En el mundo literario, son muchos los mitos que circulan acerca de la profesión del escritor. La mayoría han sido desmentidos con éxito por parte de aquellos ya curtidos en el oficio. Sin embargo, existe uno que parece ser cierto: el desempeño de trabajos manuales que requieran poca concentración estimula la creatividad y ayuda a trenzar las mejores historias siempre que se disponga del tiempo necesario para ello. C.J. Tudor se convirtió en paseadora de perros, posiblemente con este propósito. Como resultado del esfuerzo invertido en sus ratos libres nació "El hombre de tiza", aclamada por la crítica como uno de los mejores thrillers de la década.
"El hombre de tiza" narra la historia de Eddie Adams y su pandilla de amigos en Alderbury, su ciudad natal. Una serie de sucesos trágicos y traumáticos estremecerán a los vecinos y eclipsarán la jovialidad de unas vacaciones de verano que nunca debieron haber llegado.
La acción transcurre por dos derroteros distintos, que coinciden con saltos temporales entre 1986 –cuando Eddie tiene doce años– y 2016 –como adulto consolidado. El punto de vista del narrador queda perfectamente reflejado en ambos casos. Durante su etapa infantil, las preocupaciones de Eddie son banales y superficiales, su sentido del humor es sano y sincero y sus decisiones nunca esconden un propósito venenoso o egoísta. Cuando crece, sin embargo, sus dilemas pasan a ser decisivos, sus chistes son amargos e impostados y su forma de proceder responde siempre a la búsqueda del beneficio propio.

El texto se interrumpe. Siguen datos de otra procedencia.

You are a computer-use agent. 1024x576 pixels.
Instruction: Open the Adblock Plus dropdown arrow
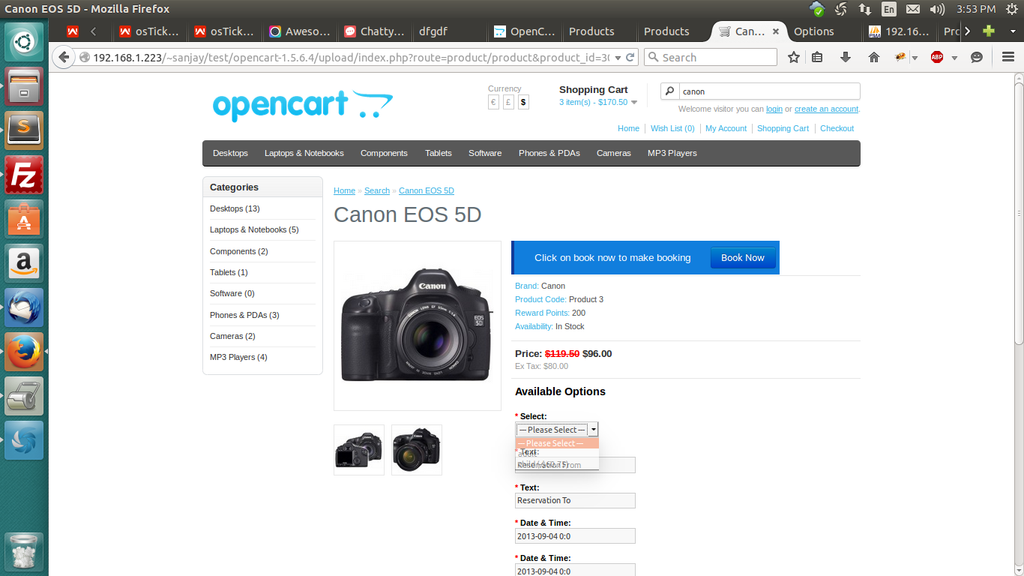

El libro transmite dos mensajes claros: el primero radica en las consecuencias que acarrean los cabos sueltos. Nunca se ha de dejar ninguna cuestión en el aire. Especialmente, ninguna de la que podamos arrepentirnos. Porque incluso el más exiguo atisbo de arrepentimiento cuando somos tan solo unos críos se transforma, pasados los años, en una gigantesca mochila de culpabilidad que nos insta a golpearnos la cabeza contra la pared en la madurez. Una vez tras otra. Nuestra conciencia no descansará en paz hasta que no terminemos aquello que un día decidimos empezar.

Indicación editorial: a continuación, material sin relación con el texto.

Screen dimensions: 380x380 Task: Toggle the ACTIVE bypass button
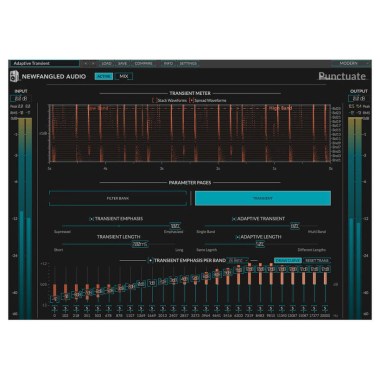[104, 76]
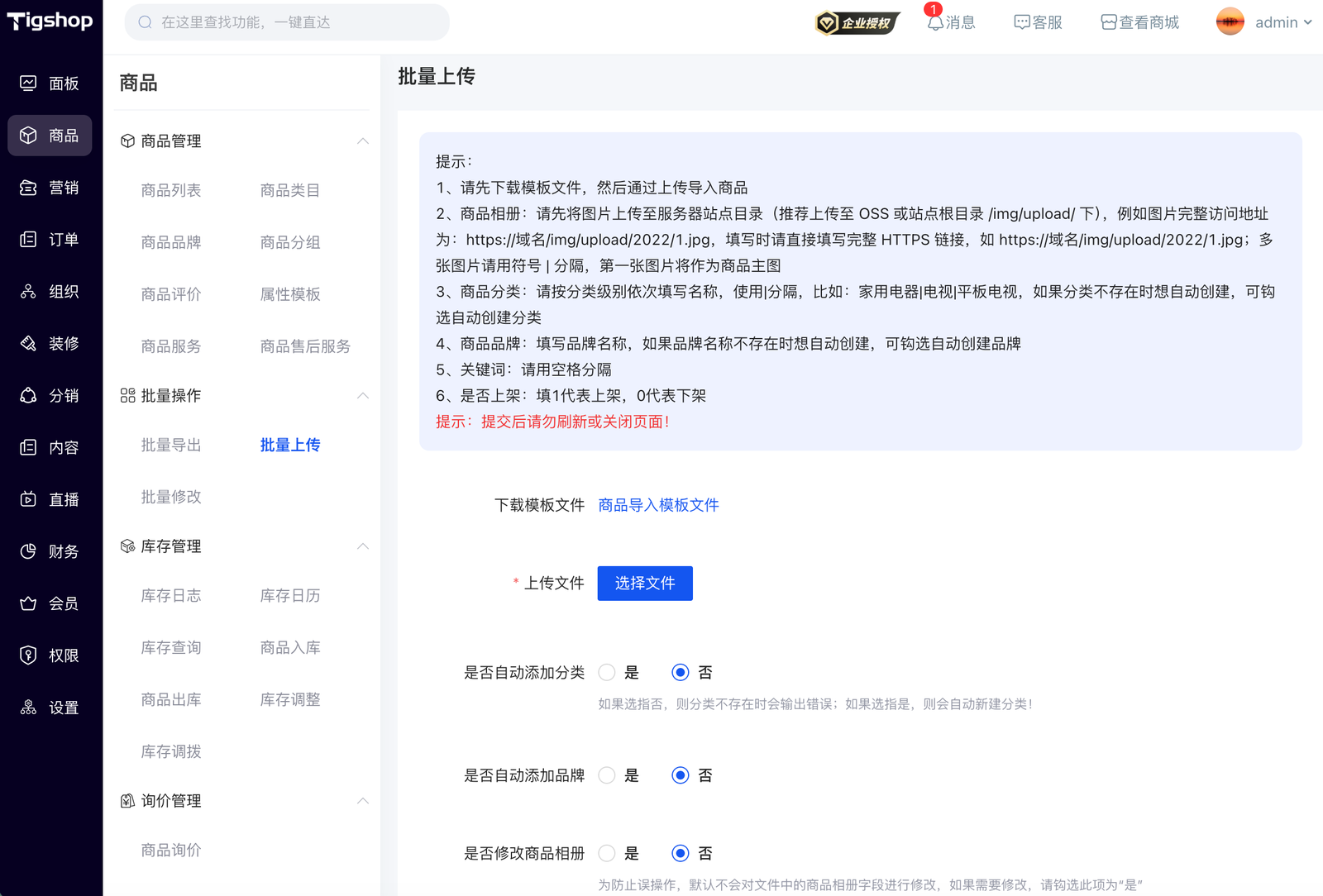Focus the top function search box
This screenshot has width=1323, height=896.
[287, 22]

Pero, por encima de todo, la novela esboza una reflexión constante hacia la imperiosa manía de transmitir una imagen distinta a nuestra personalidad. Ya desde pequeños nos apostamos tras un grueso muro de ladrillos que simboliza lo que queremos que la gente vea y oculta nuestra verdadera forma de ser. La obra enseña que, con el transcurso del tiempo, esta pared puede resquebrajarse, pero nadie logrará nunca demolerla por completo. Por eso, Tudor invita a mirar a través de las grietas, a través de la fachada. Aunque ofrezcan el aspecto de personas asentadas y de ideas claras, sus temores continúan siendo los mismos que hace treinta años. Su carácter, ese que tanto nos cautivó, quizá no haya variado tanto después de todo. Y la persona de la que una vez nos enamoramos quizá nunca perdió su encanto natural. Quizá, después de tres decenios, vuelva a protagonizar algunos de nuestros mejores sueños.
Todo esto es "El hombre de tiza". Un libro lleno de suspense y generosas dosis de humor, que contribuyen a aliviar la tensión que despiden sus páginas y que presenta una curiosa pero acertada perspectiva sobre la franqueza en las relaciones de amistad: la forma cambia, el fondo permanece inalterable.